Serviço de audiometria oferecido pelo Centro de Especialidades Médicas (CEM) está paralisado há mais de três meses (Foto Divulgação)
O serviço de audiometria oferecido pelo Centro de Especialidades Médicas (CEM) de Três Lagoas está paralisado há mais de três meses após a aposentadoria da fonoaudióloga responsável pelos exames. Desde então, a Secretaria Municipal de Saúde não providenciou a substituição da profissional, deixando dezenas de pacientes em situação de espera — e, pior, sem acesso a aparelhos auditivos essenciais para sua qualidade de vida.
A audiometria é um exame fundamental para diagnosticar perdas auditivas e dar continuidade a tratamentos, além de ser exigida para a liberação de próteses auditivas pelo Sistema Único de Saúde (SUS). Sem o exame, os pacientes ficam travados no processo, acumulando sofrimento, exclusão social e até mesmo riscos à saúde mental.
“Minha mãe está há quatro meses esperando esse exame para conseguir o aparelho. Ela já não consegue conversar com os netos, se isola cada vez mais. É muito triste ver isso”, relata Adriana Souza, filha de uma paciente de 74 anos que aguarda atendimento.
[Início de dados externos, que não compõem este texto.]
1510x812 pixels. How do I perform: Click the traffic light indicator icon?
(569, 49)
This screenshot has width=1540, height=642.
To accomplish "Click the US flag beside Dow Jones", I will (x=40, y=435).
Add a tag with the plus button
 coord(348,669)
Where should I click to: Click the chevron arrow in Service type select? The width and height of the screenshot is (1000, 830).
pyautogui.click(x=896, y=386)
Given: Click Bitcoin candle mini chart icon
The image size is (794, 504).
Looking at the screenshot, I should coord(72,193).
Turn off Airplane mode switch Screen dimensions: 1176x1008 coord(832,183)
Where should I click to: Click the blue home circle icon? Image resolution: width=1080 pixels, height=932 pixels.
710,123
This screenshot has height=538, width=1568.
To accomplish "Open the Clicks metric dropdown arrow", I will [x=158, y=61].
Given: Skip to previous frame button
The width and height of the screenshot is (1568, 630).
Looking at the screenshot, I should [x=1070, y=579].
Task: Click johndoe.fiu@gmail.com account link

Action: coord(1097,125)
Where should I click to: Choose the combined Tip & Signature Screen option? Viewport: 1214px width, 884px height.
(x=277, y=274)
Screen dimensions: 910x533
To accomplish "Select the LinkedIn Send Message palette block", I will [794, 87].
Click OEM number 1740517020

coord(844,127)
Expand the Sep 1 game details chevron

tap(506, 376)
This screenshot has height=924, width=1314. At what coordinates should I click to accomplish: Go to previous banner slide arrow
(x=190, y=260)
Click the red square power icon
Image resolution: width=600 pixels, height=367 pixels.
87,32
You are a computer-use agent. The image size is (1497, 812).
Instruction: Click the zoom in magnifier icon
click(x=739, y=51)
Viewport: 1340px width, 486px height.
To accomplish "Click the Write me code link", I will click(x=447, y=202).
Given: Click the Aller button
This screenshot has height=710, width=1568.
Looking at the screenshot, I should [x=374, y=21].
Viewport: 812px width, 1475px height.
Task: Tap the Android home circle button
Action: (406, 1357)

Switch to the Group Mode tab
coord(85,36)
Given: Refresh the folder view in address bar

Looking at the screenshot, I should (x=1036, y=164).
A situação escancara a falta de planejamento e respeito com os cidadãos por parte da Secretaria Municipal de Saúde. A aposentadoria da fonoaudióloga era um evento previsível. Ainda assim, nenhuma providência foi tomada com antecedência para garantir a continuidade do serviço, essencial para centenas de moradores da cidade.
Mais do que uma falha administrativa, o caso simboliza um descaso com a população que depende da saúde pública. Pessoas idosas, com deficiência auditiva ou em processo de reabilitação auditiva são diretamente afetadas — muitas das quais já enfrentam dificuldades sociais, emocionais e financeiras.
Enquanto isso, a fila de espera só aumenta — e o silêncio forçado de quem não ouve também. Três Lagoas merece mais que promessas. Precisa de ação, respeito e responsabilidade.